Fort Collins-based Pizza Casbah is getting some national exposure courtesy of the Food Network, six contestants and somewhere north of 30 pounds of pizza.

A crew and host from the Food Network show "Outrageous Food" took over the pizzeria Thursday afternoon to shoot three two-person teams each trying to finish a 30-inch pizza loaded with five toppings of their choice. Toppings ranged from spinach and sun-dried tomato to Canadian bacon and pineapple. Each pizza weighed 11 to 13 pounds.

"You're going to eat 30 inches of jalapeño pizza? You don't think that's a bad strategy at all?" asked host Tom Pizzica of one team. "It's not going to be a good idea tomorrow."

Under the competition rules, contestants had one hour to finish the entire pizza. They could not stand during that time.

"I'll do anything for science," said contestant Aaron Donaho.

The Fort Collins Coloradoan agreed not to publish the outcome of the competition in advance of the show's broadcast. The show's air date has not yet been set.

Casbah has been offering the pizza challenge for about a year, and in that time, only one team out of 20 has won.

During Thursday's challenge, Pizzica revved up the crowd that packed into the pizzeria, a crowd that included friends and family of contestants.

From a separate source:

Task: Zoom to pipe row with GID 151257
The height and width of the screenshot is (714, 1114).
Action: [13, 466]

He also repeatedly questioned the teams, which he dubbed Team Veggie, Team Spicy and Team Hawaii.

"You've got like the turducken of pizza," he said to one eater, who had stacked two slices and then folded them over.

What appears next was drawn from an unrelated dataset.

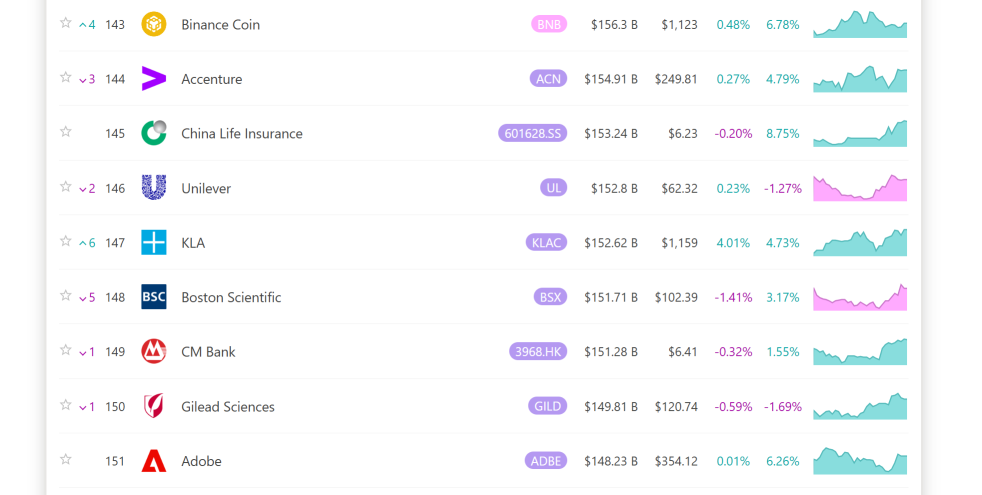Open the Boston Scientific company link

tap(231, 297)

In response to one question, Donaho shot back: "I do not think. I just eat."

Pizzica and the crew were heading to Brush Friday to film a massive hamburger at a diner. They already have done shows about a 10-pound meatball sandwich and a 72-inch burrito.

Casbah owner Deano Zahakis said he welcomed the publicity he hopes the show will bring his restaurant, which serves New York-style pizza at 126 W. Laurel St.

Zahakis said the pizzeria near Colorado State University serves more than 300 slices daily, and runs through about 1,500 pounds of cheese and 2,000 pounds of flour weekly.

"It's a great honor ... and we still have no idea how we got the phone call from them," he said.